Whether he would have anything to say about it remained to be seen. The letter summoning him to Mashiz hadn't been so petulant as some of the missives he'd gotten from Sharbaraz. That might mean the King of Kings was grateful he'd kept Maniakes from sacking the capital. On the other hand, it might also mean Sharbaraz was dissembling and wanted him back in Mashiz before doing whatever dreadful things he would do.

As usual, Roshnani thought along with him. When she asked what he thought awaited them in Mashiz, he shrugged and answered, «No way to judge till we get there.» She nodded, if not satisfied, then at least knowing that she knew as much as her husband.

They crossed the Tib on a bridge of boats that the operator dragged back to the western bank of the river after they went over it. That sort of measure was intended to make life difficult for invaders. Abivard doubted it would have thwarted Maniakes long.

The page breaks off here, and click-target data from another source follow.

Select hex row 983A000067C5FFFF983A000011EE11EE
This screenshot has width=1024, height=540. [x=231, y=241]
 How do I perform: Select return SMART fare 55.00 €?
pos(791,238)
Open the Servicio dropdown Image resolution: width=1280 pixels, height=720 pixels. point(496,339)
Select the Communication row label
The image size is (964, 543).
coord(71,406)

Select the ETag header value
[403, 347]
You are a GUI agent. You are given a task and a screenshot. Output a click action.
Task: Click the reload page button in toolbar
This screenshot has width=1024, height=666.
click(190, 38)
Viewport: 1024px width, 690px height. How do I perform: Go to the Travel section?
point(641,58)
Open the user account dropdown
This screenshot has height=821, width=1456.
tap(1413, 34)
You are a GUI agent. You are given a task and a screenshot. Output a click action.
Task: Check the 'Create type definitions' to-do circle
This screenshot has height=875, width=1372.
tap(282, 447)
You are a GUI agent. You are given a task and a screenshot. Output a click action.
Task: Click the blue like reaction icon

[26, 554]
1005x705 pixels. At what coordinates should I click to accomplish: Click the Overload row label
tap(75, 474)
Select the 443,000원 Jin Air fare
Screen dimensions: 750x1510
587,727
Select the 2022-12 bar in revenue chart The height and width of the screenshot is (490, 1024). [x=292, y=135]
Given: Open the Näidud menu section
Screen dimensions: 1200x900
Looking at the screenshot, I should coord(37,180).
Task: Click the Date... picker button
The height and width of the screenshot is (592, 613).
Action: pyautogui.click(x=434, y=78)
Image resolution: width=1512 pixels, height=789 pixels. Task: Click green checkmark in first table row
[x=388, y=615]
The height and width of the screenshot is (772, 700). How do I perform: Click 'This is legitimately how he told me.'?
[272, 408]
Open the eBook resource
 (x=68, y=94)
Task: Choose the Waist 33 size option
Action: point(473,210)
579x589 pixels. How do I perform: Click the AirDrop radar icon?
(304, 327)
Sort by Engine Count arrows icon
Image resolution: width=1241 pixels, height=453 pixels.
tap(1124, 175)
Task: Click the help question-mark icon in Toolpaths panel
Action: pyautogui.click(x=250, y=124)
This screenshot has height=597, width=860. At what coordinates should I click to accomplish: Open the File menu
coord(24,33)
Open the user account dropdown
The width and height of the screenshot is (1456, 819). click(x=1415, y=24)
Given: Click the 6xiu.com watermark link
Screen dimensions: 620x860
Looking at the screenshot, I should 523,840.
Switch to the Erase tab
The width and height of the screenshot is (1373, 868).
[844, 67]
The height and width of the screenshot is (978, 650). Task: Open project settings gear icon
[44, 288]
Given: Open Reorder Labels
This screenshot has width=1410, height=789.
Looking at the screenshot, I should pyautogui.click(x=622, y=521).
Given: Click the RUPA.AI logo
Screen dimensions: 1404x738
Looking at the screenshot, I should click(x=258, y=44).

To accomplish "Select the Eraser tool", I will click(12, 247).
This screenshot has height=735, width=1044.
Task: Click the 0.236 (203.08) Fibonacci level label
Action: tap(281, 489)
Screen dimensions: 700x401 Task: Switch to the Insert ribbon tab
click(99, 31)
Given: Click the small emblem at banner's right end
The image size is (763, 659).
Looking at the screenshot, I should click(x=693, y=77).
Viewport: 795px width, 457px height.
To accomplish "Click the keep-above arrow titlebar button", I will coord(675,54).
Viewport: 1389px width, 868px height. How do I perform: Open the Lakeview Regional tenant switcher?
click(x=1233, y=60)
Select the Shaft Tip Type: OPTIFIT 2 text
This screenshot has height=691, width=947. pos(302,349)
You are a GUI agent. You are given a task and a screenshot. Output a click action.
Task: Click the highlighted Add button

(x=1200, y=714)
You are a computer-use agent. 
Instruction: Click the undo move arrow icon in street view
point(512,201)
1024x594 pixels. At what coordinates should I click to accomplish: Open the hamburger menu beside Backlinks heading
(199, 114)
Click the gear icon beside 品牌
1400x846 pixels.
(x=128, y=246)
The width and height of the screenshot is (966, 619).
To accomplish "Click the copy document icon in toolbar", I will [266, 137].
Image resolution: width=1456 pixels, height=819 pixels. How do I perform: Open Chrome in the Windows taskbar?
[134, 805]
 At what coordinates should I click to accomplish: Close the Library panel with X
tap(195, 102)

After they left the land of the Thousand Cities, they went up into the foothills of the Dilbat Mountains toward Mashiz. Varaz said, «They're not going to lock us up in one suite of rooms through the whole winter again, are they, Father?»

«I hope not,» Abivard answered truthfully, «but I don't know for certain.»

«They'd better not,» Varaz declared, and Shahin nodded.

«I wish they wouldn't, too,» Abivard said, «but if they do, what can you do about it—aside from driving everyone crazy, I mean?»

«What we should do,» Varaz said, with almost the force of someone having a religious revelation, «is drive the palace servants and the guards crazy, not you and Mother and—» He spoke with the air of one yielding a great concession."—our sisters.»

«If I told you I thought that an excellent plan, I would probably be guilty of lese majesty in some obscure way, and I don't want that,» Abivard said, «so of course I won't tell you any such thing.» He set a finger alongside his nose and winked. Both his sons laughed conspiratorial laughs.

There ahead stood the great shrine dedicated to the God. Abivard had seen the High Temple in Videssos the city at a shorter remove, though here no water screened him from reaching the shrine if he so desired. Again, whether Sharbaraz' minions would keep him from the shrine was a different matter.

Away from the army, Abivard was just another traveler entering Mashiz. No one paid any special attention to his wagon, which was but one of many clogging the narrow streets of the city. Drivers whose progress he impeded cursed him with great gusto.

Abivard had studied from afar the palaces in Videssos the city. They sprawled over an entire district, buildings set among trees and lawns and gardens. But then, as he knew all too well, Videssos the city was a fortress, the mightiest fortress in the world. Mashiz was not so lucky, and the palace of the King of Kings had to double as a citadel.